*** Opening PROVIDED MATERIAL ***
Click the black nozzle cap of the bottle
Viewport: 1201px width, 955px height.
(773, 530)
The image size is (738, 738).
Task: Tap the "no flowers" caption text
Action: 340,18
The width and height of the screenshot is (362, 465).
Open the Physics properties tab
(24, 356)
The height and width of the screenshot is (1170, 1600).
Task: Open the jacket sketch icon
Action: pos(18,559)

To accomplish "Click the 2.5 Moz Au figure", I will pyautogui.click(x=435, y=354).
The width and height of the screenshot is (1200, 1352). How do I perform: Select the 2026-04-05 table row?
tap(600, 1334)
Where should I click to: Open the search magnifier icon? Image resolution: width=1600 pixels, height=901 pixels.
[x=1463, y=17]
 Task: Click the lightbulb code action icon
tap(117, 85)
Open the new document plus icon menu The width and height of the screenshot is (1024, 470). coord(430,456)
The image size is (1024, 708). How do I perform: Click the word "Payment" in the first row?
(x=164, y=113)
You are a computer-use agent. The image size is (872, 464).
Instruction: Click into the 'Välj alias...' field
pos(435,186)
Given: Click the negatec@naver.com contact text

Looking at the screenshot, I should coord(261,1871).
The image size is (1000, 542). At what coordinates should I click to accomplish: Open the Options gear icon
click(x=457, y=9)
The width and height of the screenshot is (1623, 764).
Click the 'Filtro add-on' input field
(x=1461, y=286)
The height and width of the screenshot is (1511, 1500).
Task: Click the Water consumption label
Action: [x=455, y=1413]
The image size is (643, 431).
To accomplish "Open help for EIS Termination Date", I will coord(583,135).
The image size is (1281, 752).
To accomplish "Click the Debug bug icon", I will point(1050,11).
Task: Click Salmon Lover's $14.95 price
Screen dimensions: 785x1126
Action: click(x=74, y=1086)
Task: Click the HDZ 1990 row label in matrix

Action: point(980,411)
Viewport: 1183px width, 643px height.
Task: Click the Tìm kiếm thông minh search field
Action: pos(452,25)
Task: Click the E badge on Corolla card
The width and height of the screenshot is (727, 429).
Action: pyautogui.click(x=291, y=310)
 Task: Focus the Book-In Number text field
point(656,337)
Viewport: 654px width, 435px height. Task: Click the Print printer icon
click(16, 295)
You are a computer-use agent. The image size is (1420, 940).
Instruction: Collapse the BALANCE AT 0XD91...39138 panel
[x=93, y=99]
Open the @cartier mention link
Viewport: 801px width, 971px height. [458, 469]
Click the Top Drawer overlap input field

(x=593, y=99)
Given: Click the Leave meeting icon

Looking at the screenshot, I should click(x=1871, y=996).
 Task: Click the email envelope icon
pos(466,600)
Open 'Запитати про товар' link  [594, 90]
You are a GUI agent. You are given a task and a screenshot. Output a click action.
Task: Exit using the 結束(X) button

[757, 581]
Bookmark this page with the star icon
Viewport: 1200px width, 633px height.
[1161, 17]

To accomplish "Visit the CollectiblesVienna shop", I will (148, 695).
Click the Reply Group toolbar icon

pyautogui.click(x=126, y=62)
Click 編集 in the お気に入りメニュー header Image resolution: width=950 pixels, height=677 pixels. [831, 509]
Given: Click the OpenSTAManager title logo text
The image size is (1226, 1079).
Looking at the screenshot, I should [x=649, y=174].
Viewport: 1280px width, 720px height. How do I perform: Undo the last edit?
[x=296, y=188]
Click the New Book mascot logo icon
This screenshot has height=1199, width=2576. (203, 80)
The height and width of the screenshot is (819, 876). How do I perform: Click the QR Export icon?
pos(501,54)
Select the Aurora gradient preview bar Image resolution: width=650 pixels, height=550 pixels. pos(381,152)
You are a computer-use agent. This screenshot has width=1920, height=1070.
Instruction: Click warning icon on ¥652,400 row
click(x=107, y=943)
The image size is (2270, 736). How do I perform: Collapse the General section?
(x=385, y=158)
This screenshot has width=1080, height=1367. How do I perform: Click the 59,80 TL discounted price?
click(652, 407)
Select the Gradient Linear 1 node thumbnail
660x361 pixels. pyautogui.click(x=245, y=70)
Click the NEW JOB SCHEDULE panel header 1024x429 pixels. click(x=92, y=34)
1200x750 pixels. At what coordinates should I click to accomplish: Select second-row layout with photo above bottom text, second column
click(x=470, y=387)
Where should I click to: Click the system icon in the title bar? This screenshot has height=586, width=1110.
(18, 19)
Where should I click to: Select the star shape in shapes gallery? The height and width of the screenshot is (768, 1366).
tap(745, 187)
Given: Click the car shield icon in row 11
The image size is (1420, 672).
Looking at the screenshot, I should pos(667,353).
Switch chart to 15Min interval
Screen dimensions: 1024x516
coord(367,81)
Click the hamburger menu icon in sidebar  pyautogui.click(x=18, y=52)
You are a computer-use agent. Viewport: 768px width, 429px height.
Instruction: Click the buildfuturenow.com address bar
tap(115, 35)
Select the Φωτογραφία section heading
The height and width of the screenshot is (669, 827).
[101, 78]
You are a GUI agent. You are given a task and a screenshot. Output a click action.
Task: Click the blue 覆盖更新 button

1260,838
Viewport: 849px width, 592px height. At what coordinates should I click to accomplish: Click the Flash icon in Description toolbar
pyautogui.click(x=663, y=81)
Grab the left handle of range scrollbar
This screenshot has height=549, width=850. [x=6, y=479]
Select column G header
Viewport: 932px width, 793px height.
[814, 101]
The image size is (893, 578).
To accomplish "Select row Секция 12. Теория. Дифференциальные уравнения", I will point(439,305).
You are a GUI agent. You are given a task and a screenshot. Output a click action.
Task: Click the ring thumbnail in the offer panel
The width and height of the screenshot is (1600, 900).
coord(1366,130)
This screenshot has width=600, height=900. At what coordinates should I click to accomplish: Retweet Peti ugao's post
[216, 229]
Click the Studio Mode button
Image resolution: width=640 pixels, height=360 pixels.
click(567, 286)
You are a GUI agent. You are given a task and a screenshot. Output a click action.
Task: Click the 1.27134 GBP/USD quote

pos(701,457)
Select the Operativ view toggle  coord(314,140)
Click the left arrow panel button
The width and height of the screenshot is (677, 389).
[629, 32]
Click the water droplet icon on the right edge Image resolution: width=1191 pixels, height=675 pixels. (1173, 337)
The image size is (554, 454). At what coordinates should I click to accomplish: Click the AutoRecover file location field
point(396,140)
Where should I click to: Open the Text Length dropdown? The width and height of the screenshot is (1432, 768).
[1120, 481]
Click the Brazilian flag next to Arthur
*** Closing PROVIDED MATERIAL ***
* INSTRUCTIONS FOR THE TASK
Every line above in which the word "computer" occurs needs to be copied.

* COMPLETED TASK
You are a computer-use agent. The image size is (872, 464).
You are a computer-use agent. The image size is (1420, 940).
You are a computer-use agent. This screenshot has width=1920, height=1070.
You are a computer-use agent. Viewport: 768px width, 429px height.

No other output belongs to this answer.